Margaret se quedó pensativa, mientras Jo, de pie y con las manos en la espalda, la observaba con interés y cierta perplejidad. Era toda una novedad ver a Meg ruborizarse y hablar con pasión sobre pretendientes y asuntos de ese tipo. Jo tenía la impresión de que, en aquellos quince días, su hermana se había hecho mayor y se había distanciado de su mundo para adentrarse en otro al que no la podía acompañar.

—Mamá, ¿tienes algún plan para nosotras, como dice la señora Moffat? —inquirió Meg con timidez.

—Sí, querida, tengo muchos, como todas las madres, pero me temo que no son los que cree la señora Moffat. Te desvelaré algunos porque creo que va siendo hora de poner un poquito de sensatez en esa romántica cabecita tuya y en tu corazón. Aún eres joven, Meg, pero no tanto como para no entender lo que tengo que decirte. Creo que ésta es la clase de conversación que una joven debe tener con su madre. A ti te llegará el turno pronto, Jo, así que escuchad «mis planes» y, si os parecen adecuados, ayudadme a lograrlos.

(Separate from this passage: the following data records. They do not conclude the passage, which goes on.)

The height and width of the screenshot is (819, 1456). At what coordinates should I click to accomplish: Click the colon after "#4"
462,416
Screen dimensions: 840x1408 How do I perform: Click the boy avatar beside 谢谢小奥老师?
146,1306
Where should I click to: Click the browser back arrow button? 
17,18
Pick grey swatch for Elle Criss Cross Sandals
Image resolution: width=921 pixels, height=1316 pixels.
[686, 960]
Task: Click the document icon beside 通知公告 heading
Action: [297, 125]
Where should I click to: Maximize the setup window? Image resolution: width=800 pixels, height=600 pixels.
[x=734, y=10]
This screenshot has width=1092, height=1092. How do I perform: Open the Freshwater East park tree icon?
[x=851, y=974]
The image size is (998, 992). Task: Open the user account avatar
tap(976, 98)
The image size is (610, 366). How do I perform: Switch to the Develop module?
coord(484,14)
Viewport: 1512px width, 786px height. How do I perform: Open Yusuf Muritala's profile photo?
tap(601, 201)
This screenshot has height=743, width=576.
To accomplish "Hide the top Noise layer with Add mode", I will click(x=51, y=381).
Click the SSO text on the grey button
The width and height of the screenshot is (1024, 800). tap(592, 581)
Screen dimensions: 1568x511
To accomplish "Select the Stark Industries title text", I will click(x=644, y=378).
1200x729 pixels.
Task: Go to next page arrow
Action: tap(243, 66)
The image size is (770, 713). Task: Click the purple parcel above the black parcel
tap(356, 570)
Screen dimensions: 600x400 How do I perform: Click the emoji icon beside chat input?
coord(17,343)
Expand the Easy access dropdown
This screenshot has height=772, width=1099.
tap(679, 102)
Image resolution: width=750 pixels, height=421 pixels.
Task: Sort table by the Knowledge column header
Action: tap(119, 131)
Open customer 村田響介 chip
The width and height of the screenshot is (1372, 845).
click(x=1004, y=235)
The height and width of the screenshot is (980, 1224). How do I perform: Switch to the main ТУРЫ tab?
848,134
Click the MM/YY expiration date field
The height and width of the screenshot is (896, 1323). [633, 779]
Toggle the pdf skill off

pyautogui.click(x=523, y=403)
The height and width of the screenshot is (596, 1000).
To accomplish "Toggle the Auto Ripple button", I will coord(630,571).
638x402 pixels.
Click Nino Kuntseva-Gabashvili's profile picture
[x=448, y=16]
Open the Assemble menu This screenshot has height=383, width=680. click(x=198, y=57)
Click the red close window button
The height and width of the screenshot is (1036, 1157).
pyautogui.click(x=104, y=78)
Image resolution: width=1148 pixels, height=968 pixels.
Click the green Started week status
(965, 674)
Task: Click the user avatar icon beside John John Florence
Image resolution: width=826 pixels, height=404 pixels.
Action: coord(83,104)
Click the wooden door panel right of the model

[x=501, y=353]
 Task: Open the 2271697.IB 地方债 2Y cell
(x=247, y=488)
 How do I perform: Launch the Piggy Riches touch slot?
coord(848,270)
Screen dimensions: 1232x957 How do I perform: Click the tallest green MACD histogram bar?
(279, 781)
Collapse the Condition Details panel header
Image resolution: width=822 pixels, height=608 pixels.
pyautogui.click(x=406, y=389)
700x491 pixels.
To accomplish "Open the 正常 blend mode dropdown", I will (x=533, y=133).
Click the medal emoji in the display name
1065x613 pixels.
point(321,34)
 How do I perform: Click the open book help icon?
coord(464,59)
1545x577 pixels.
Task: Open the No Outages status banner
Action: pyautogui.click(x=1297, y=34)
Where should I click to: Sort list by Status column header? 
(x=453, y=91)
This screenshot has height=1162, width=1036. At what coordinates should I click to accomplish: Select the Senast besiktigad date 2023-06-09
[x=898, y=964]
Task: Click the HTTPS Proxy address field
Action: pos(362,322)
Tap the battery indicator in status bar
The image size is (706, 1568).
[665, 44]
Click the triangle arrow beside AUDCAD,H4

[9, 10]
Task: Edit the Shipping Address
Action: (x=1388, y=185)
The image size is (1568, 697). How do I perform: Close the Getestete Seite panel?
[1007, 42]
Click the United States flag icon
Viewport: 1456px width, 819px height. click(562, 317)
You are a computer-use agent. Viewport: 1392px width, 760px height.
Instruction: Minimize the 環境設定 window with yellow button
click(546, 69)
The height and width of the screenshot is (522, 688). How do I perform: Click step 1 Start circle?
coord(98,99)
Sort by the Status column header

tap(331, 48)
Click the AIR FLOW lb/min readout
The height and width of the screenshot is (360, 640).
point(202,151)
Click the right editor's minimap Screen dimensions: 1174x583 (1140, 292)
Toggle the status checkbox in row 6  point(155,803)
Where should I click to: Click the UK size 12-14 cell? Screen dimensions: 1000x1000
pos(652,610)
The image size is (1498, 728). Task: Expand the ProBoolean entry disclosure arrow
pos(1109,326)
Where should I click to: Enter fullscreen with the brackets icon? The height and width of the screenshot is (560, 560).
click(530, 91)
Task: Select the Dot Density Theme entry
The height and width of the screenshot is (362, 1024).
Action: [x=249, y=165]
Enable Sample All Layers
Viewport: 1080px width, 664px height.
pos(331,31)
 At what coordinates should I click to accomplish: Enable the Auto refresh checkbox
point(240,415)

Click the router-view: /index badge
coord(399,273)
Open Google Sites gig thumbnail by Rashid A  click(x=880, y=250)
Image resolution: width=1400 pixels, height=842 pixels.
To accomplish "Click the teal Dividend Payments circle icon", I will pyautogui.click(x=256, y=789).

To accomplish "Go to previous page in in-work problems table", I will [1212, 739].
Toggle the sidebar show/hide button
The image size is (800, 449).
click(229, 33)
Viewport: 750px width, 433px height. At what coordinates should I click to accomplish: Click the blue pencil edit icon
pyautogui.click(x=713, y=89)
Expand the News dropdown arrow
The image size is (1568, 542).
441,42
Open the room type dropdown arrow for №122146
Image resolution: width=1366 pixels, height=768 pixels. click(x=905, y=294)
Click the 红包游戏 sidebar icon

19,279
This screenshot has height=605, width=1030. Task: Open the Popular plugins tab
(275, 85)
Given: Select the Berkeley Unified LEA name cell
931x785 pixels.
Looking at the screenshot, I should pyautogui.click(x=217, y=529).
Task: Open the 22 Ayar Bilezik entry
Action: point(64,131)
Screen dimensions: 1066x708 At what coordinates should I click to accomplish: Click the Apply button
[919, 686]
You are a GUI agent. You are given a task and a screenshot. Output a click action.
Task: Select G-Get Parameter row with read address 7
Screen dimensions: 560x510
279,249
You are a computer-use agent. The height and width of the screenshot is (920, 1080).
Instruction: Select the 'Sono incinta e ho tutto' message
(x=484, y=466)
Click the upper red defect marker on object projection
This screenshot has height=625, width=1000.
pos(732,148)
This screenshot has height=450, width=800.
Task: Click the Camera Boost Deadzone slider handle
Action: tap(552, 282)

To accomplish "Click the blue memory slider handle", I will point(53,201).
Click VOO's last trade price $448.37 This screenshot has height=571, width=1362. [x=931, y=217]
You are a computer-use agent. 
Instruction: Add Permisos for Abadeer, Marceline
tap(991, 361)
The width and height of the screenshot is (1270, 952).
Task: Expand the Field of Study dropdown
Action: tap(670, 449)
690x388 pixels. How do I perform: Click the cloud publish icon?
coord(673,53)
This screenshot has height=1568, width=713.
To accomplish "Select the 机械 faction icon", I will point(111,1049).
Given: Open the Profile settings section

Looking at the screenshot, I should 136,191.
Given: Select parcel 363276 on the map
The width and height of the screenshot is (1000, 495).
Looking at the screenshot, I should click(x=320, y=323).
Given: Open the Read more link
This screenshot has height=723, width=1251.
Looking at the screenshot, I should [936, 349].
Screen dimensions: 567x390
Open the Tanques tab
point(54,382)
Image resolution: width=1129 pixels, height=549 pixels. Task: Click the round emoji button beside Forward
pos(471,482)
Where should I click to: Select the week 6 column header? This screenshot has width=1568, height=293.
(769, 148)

Jo se sentó en el brazo de la butaca y adoptó el aire de quien ha sido invitado a participar en un acto solemne. La señora March dio una mano a cada una y contempló pensativa sus jóvenes rostros antes de empezar a hablar, a un tiempo seria y animada:

—Quiero que mis hijas sean hermosas, buenas y educadas, que las admiren, aprecien y respeten. Que tengan una juventud dichosa, que se casen con un buen hombre, que lleven una existencia útil y feliz y que Dios les ahorre penas y preocupaciones. Lo mejor que le puede ocurrir a una mujer es encontrar a un buen hombre que la ame y la elija, y confío en que mis hijas conozcan esa dicha. Meg, es normal que pienses en ello; tienes derecho a albergar esperanzas y a desearlo, pero debes prepararte para que, cuando ese momento afortunado llegue, sepas cumplir con tus obligaciones y disfrutes de la experiencia. Queridas niñas, tengo planes ambiciosos para vosotras, pero no tienen que ver con que lleguéis a tener un puesto importante u os caséis con un hombre rico por el mero hecho de serlo o porque tenga una casa estupenda, sobre todo si en esa casa falta el amor y no es un verdadero hogar. El dinero es un bien necesario y valioso y, si se hace buen uso de él, se convierte en algo noble, pero no quiero que creáis que es lo más importante o aquello a lo que debéis aspirar. Prefiero veros convertidas en esposas de hombres pobres pero felices, amadas y satisfechas, a que seáis reinas en su trono, carentes de respeto y de paz.